Brest, Levinson, Balkin and Amar: Processes of Constitutional Decisionmaking, 4th Ed
The turn of the century brings not only a new edition of this casebook– the fourth since 1975– but also new personnel. Jack Balkin and Akhil Amar have come aboard as editors. Paul Brest, the Founding Father of this particular exercise in constitutionalism, has now retired from active participation in the casebook. Paul deserves full credit for the remarkable innovativeness of his original, 1975, edition and for maintaining an adventurous and innovative spirit over subsequent editions. All of us acknowledge the importance of his example and we have worked hard to preserve that spirit in what is now the casebook’s fourth–quite revised and different–edition.
Every casebook involves the construction of a canon– a set of materials and approaches that the editors believe that every student who wishes to master the subject should know. The present casebook is no exception. Indeed, the authors have been particularly conscious of the existing canons of constitutional thought and the kinds of choices that are involved both in the materials presented and in their editing, order and arrangement. The history of this casebook has been a series of continuing attempts to rethink the existing canon of constitutional law and present a better one. This edition represents our latest views on the subject.
The history of this casebook
The first edition of Processes of Constitutional Decisionmaking, published in 1975, was born out of personal frustration with the existing methods of teaching constitutional law. Invariably beginning with Marbury v. Madison and introductory sections on judicial review, most casebooks proceeded to examine bodies of substantive doctrine, subject by subject. The question of how the courts arrived at their decisions continually arose but was not systematically examined. Nor did casebooks explore the role that legislatures, the executive, and other political institutions (for example, political parties and social movements) played in constitutional decisionmaking. The unspoken and repeated message was that the Constitution was largely what the Supreme Court said it was, and if that court had not spoken on a particular subject, there was no constitutional law on the question at all.
The first edition, therefore, focused on the methodology of decisionmaking and constitutional interpretation that different actors in the system employed, and on the different processes through which constitutional doctrine was created. Although much has changed in the book’s coverage over the years, this basic focus on the methods of constitutional interpretation and on the multiple groups and institutions that participate in the creation of constitutional meaning has remained a constant.

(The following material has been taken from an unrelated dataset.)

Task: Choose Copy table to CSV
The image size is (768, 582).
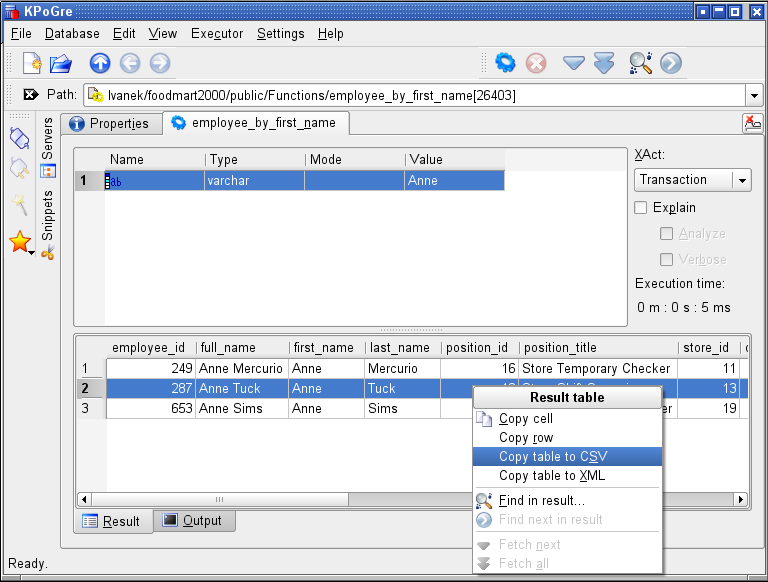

The second edition, published in 1983, reflected the lessons learned from teaching the first edition as well as the interests of its new co-editor, Sanford Levinson. The opening half of the second edition was explicitly organized on historical-chronological lines, so that students would confront the legal consciousness of a particular period in the context of several different constitutional doctrines. As before, the casebook continued to focus on constitutional law and constitutional interpretations made by nonjudicial institutions. The third edition, published in 1992, preserved the historical approach. For the modern period, it added chapters and sections that were organized functionally (e.g., The Constitution in Time of War, Representation Within a Republican Polity, The Constitution in the Welfare State) as well as chapters that reflected traditional doctrinal organization (e.g., Classifications based on Sex.).

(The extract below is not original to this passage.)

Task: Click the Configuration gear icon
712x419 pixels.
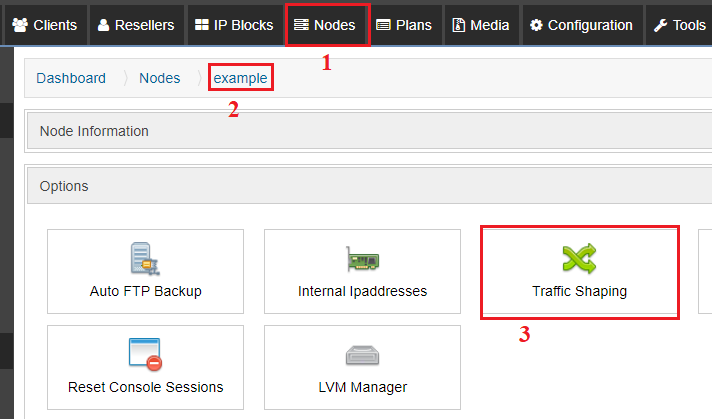Action: (x=536, y=25)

The organization of the casebook
In this, the fourth edition, we have continued to benefit from classroom experience. The book is now divided into two parts. Part One is organized historically according to periods– The Marshall Court, the Taney Court and the Civil War, and the age of industrialization running from Reconstruction to the New Deal. Part One examines recurring constitutional issues of federalism, property rights, racial and sexual equality, governmental (and, more particularly presidential) authority in time of war, treatment of “subversive” speech, and judicial review.
The materials within each of these periods cover different subjects and doctrines but together reflect the constitutional regimes and political realities that underlie virtually all important constitutional questions in a given era. Thus, for example, we think it is impossible to understand the Lochner era’s substantive due process decisions apart from its decisions about the commerce power or the taxing and spending powers. Nor can one understand the nineteenth century’s treatment of women’s rights apart from its understandings about race, or either apart from that era’s understanding of federalism and national power.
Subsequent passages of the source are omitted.